Segment Open

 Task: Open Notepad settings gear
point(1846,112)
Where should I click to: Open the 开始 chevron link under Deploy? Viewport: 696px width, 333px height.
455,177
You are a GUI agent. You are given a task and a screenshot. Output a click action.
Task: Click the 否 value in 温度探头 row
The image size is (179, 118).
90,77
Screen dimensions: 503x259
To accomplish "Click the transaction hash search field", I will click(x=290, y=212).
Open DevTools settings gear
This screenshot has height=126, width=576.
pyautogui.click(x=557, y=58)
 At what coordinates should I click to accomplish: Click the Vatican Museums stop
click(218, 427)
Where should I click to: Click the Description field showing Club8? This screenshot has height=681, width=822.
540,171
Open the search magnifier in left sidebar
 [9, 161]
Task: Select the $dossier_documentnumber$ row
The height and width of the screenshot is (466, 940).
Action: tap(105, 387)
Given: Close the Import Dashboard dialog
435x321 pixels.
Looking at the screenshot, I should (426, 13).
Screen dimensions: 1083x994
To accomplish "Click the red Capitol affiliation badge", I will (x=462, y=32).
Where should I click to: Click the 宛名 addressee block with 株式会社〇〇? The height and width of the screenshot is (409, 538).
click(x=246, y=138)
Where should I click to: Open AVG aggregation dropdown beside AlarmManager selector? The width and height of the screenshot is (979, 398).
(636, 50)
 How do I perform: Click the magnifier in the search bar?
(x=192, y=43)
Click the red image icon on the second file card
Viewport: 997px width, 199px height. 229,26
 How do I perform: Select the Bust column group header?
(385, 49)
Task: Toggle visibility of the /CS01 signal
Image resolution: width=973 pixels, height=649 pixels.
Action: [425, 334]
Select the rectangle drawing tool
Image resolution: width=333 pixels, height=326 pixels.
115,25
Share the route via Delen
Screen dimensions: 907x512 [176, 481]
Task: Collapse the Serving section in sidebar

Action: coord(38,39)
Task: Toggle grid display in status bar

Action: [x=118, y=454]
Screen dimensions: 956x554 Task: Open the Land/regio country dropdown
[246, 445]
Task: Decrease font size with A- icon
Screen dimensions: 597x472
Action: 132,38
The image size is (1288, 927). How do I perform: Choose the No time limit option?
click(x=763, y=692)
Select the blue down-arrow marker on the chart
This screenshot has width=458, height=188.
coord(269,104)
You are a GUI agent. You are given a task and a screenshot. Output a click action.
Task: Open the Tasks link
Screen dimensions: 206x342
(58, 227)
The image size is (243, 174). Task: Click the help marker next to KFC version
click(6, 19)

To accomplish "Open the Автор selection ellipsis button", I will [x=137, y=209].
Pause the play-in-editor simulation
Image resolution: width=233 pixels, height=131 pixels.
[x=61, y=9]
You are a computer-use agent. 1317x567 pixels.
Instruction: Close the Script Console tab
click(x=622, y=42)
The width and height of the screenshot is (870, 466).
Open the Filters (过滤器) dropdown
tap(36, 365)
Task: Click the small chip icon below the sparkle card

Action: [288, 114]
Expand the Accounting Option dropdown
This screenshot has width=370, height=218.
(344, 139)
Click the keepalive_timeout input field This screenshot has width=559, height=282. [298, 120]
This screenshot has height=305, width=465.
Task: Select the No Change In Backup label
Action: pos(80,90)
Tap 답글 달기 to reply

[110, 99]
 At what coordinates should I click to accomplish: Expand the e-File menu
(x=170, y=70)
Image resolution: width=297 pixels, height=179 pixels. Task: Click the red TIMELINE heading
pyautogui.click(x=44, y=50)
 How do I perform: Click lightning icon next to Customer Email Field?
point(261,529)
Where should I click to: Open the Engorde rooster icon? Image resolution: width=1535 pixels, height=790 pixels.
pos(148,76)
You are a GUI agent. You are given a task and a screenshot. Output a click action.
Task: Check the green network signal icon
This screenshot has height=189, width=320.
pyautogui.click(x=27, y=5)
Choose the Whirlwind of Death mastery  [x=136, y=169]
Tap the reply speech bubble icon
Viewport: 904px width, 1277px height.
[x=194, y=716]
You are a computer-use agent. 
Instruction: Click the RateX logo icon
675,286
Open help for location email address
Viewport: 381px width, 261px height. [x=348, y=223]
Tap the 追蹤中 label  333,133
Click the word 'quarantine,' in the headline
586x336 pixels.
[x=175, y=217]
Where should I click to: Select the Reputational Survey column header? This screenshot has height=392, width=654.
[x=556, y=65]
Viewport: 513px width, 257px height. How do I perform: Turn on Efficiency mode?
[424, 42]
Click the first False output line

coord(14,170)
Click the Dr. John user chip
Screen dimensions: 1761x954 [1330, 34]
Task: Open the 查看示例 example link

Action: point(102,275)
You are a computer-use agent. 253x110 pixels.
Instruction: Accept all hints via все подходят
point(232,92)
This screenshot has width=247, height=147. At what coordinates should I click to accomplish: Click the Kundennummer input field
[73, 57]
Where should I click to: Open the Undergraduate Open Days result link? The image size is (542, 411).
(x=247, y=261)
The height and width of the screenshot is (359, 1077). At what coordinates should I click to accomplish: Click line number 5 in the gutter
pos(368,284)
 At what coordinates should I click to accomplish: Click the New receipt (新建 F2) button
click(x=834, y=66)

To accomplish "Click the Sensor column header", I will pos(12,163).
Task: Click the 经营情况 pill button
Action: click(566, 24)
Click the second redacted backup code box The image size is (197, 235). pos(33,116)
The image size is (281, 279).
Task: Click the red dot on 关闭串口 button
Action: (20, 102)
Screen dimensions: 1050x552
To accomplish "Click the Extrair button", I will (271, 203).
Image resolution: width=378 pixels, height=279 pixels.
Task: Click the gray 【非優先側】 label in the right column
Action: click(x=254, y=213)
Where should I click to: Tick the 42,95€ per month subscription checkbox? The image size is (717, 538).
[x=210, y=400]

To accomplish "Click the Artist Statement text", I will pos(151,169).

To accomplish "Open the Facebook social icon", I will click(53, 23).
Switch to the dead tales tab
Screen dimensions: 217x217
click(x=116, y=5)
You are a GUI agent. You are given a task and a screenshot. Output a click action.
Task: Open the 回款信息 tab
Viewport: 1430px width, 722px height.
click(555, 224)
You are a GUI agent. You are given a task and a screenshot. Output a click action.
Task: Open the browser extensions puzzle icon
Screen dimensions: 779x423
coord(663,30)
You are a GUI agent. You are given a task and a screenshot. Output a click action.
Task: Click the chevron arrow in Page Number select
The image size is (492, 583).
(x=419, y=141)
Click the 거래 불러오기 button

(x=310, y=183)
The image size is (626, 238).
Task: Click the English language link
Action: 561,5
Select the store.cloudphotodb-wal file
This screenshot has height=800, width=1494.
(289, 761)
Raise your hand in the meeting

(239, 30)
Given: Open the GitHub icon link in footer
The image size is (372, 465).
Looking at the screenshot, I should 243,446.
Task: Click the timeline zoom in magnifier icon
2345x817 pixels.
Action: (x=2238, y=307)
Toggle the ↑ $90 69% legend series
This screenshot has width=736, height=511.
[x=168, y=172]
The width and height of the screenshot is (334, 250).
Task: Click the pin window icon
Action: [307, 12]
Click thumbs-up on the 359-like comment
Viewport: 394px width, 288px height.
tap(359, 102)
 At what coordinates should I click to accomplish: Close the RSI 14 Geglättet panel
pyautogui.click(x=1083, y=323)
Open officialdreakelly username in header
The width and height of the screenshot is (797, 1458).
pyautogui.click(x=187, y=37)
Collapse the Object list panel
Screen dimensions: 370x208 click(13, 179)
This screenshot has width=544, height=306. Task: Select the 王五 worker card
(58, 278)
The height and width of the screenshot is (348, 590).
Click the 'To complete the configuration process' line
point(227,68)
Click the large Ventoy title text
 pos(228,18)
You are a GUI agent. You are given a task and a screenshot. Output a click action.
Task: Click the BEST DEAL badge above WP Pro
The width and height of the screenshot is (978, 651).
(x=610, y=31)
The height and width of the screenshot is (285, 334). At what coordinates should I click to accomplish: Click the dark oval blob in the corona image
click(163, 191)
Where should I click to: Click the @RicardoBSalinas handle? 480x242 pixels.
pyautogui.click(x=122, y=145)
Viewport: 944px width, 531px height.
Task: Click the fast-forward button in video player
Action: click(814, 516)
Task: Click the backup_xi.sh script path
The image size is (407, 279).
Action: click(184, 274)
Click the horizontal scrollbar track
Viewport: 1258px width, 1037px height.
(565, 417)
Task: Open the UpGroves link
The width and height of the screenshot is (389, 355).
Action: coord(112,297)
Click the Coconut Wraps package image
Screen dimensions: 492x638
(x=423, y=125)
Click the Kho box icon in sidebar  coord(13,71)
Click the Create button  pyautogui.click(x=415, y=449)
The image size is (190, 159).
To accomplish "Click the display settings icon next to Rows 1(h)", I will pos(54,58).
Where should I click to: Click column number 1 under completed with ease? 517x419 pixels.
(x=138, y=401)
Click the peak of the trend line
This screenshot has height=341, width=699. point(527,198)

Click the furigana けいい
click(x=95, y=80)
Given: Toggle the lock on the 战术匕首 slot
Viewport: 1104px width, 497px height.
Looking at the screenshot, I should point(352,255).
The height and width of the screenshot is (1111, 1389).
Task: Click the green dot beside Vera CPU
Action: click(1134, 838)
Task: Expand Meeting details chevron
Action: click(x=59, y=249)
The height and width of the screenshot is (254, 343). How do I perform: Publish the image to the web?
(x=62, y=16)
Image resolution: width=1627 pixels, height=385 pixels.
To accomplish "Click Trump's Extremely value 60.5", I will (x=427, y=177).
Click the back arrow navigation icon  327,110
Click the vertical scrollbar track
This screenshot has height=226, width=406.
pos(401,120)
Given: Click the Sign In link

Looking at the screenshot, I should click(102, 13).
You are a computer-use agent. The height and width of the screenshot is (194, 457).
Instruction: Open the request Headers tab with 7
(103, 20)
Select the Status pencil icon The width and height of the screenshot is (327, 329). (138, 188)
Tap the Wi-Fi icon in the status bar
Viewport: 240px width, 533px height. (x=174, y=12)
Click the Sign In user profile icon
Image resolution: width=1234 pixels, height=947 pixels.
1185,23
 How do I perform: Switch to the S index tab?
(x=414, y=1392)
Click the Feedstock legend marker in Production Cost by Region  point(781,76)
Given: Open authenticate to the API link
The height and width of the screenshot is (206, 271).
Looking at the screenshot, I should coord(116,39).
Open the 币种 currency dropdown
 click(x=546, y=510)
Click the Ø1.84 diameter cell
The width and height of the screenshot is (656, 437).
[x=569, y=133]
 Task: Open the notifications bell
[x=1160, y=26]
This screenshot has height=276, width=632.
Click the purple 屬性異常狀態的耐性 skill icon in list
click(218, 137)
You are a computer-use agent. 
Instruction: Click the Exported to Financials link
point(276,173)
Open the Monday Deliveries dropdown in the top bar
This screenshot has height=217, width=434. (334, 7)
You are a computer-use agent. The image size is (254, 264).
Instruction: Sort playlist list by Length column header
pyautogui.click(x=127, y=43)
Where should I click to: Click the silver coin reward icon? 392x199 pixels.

Segment Closed

**What is expected:** In the data above, how many lines contain the string "badge"? Answer with the number only.

**Task output:** 2